Here walls of rock rise precipitously one above another; there immense strata run obliquely down to the river and the road-here again broad masses lie piled one over another, while close beside stands a line of sharp-pointed crags. Wide clefts run yawning upwards, and blocks, of the size of a wall, have detached themselves from the rest of the stony mass. Some fragments of the rock have rolled to the bottom; others are still suspended, and by their position alarm you, as also likely at any moment to come toppling down.

Now round, now pointed, now overgrown, now bare are the tops of these rocks among and high above which some single bald summit boldly towers, while along the perpendicular cliffs and among the hollows below, the weather has worn many a deep and winding cranny.

The passage through this defile raised in me a grand but calm emotion. The sublime produces a beautiful calmness in the soul which entirely possessed by it, feels as great as it ever can feel. How glorious is such a pure feeling, when it rises to the very highest, without overflowing. My eye and my soul were both able to take in the objects before me, and as I was pre-occupied by nothing, and had no false tastes to counteract their impression, they had on me their full and natural effect. When we compare such a feeling with that we are sensible of, when we laboriously harass ourselves with some trifle, and strain every nerve to gain as much as possible for it, and as it were, to patch it out, striving to furnish joy and aliment to the mind from its own creation; we then feel sensibly what a poor expedient, after all, the latter is.

A young man, whom we have had for our companion from Basle, said his feelings were very far from what they were on his first visit, and gave all the honour to novelty. I however would say, when we see such objects as these for the first time, the unaccustomed soul has to expand itself, and this gives rise to a sort of painful joy – an overflowing of emotion which agitates the mind, and draws from us the most delicious tears. By this operation the soul, without knowing it, becomes greater in itself, and is of course not capable of ever feeling again such a sensation, and man thinks in consequence that he has lost something, whereas in fact he has gained. What he loses in delight he gains in inward riches. If only destiny had bidden me to dwell in the midst of some grand scenery, then would I every morning have imbibed greatness from its grandeur, as from a lonely valley I would extract patience and repose.

After reaching the end of the gorge I alighted, and went back alone through a part of the valley. I thus called forth another profound feeling – one by which the attentive mind may expand its joys to a high degree. One guesses in the dark about the origin and existence of these singular forms. It may have happened, when and how it may, – these masses must, according to the laws of gravity and affinity, have been formed grandly and simply by aggregation. Whatever revolutions may subsequently have upheaved, rent and divided them, the latter were only partial convulsions, and even the idea of such mighty commotions gives one a deep feeling of the eternal stability of the masses. Time, too, bound by the everlasting law, has had here greater, here less, effect upon them.

Internally their colour appears to be yellowish.
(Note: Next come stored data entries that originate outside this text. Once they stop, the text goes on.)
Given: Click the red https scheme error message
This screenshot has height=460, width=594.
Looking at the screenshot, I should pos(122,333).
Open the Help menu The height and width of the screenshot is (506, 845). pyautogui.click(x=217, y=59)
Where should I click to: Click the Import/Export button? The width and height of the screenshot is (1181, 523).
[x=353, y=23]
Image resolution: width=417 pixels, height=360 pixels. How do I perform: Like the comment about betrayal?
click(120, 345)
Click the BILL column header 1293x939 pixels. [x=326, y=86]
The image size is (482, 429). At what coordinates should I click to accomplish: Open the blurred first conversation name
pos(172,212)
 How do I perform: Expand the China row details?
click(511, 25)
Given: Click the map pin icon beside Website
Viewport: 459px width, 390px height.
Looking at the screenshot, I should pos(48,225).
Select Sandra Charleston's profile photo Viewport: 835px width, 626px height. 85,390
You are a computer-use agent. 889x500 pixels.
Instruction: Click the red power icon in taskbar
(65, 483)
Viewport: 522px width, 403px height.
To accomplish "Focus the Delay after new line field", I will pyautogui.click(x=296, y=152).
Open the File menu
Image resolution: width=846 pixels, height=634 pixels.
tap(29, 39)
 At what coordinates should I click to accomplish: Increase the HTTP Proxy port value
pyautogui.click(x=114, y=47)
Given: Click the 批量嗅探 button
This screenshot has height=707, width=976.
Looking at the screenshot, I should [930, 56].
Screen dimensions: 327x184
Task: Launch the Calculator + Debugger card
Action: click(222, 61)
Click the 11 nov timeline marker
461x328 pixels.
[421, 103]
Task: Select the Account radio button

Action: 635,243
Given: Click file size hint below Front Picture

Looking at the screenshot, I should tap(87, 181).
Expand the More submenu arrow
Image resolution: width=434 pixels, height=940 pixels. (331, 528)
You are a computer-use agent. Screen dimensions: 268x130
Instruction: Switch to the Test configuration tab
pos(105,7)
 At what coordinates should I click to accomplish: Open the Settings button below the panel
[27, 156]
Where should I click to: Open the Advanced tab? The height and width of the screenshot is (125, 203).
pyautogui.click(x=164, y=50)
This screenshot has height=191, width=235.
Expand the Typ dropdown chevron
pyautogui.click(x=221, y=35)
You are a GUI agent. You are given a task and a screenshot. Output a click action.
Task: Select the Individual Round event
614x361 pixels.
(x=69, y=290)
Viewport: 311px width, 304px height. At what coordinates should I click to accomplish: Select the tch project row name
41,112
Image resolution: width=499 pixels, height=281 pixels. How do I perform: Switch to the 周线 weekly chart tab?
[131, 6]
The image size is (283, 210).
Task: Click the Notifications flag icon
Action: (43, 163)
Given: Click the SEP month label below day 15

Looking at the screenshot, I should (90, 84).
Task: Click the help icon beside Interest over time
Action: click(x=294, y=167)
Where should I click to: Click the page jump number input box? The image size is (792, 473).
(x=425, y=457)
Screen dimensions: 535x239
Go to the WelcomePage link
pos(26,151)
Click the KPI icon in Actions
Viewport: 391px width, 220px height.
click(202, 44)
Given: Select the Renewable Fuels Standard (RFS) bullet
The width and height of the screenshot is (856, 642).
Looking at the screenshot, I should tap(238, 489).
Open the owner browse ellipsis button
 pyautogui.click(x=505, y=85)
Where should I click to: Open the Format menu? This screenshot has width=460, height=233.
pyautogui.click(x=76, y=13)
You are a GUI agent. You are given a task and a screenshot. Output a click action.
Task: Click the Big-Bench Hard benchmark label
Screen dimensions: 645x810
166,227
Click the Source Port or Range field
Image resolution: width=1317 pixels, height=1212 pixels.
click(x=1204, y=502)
The air, however, and the weather has changed the surface into a bluish-grey, so that the original colour is only visible here and there in streaks and in the fresh cracks. The stone itself slowly crumbles beneath the influence of the weather, becoming rounded at the edges, as the softer flakes wear away. In this manner have been formed hollows and cavities gracefully shelving off, which when they have sharp slanting and pointed edges, present a singular appearance.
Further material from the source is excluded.